A better webpage filter

A

Anton Vredegoor

Since a few days I've been experimenting with a construct that enables
me to send the sourcecode of the web page I'm reading through a Python
script and then into a new tab in Mozilla. The new tab is automatically
opened so the process feels very natural, although there's a lot of
reading, filtering and writing behind the scene.

I want to do three things with this post:

A) Explain the process so that people can try it for themselves and say
"Hey stupid, I've been doing the same thing with greasemonkey for ages",
or maybe "You're great, this is easy to see, since the crux of the
biscuit is the apostrophe." Both kind of comments are very welcome.

B) Explain why I want such a thing.

C) If this approach is still valid after all the before, ask help for
writing a better Python htmlfilter.py

So here we go:

A) Explain the process

We need :

- mozilla firefox http://en-us.www.mozilla.com/en-US/
- add-on viewsourcewith https://addons.mozilla.org/firefox/394/
- batch file (on windows):
(htmfilter.bat)
d:\python25\python.exe D:\Python25\Scripts\htmlfilter.py "%1" > out.html
start out.html
- a python script:
#htmfilter.py

import sys

def htmlfilter(fname, skip = []):
f = file(fname)
data = f.read()
L = []
for i,x in enumerate(data):
if x == '<':
j = i
elif x =='>':
L.append((j,i))
R = list(data)
for i,j in reversed(L):
s = data[i:j+1]
for x in skip:
if x in s:
R[i:j+1] = ' '
break
return ''.join(R)

def test():
if len(sys.argv) == 2:
skip = ['div','table']
fname = sys.argv[1].strip()
print htmlfilter(fname,skip)

if __name__=='__main__':
test()

Now install the htmlfilter.py file in your Python scripts dir and adapt
the batchfile to point to it.

To use the viewsourcewith add-on to open the batchfile: Go to some
webpage, left click and view the source with the batchfile.

B) Explain why I want such a thing.

OK maybe this should have been the thing to start with, but hey it's
such an interesting technique it's almost a waste no to give it a chance
before my idea is dissed :)

Most web pages I visit lately are taking so much room for ads (even with
adblocker installed) that the mere 20 columns of text that are available
for reading are slowing me down unacceptably.
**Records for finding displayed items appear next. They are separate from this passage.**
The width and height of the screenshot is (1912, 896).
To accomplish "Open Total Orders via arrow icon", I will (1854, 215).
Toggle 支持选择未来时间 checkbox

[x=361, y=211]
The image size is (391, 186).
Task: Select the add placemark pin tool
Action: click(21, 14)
I have tried clicking
'print this' or 'printer friendly' or using 'no style' from the mozilla
menu and switching back again for other pages but it was tedious to say
the least. Every webpage has different conventions. In the end I just
started editing web pages' source code by hand, cutting out the beef and
saving it as a html file with only text, no scripts or formatting. But
that was also not very satisfying because raw web pages are *big*.

Then I found out I often could just replace all 'table' or 'div'
elements with a space and the page -although not very html compliant any
more- still loads and often the text looks a lot better. This worked for
at least 50 percent of the pages and restored my autonomy and
independence in reading web pages! (Which I do a lot by the way, maybe
for most people the problem is not very irritating, because they don't
read as much? Tell me that too, I want to know :)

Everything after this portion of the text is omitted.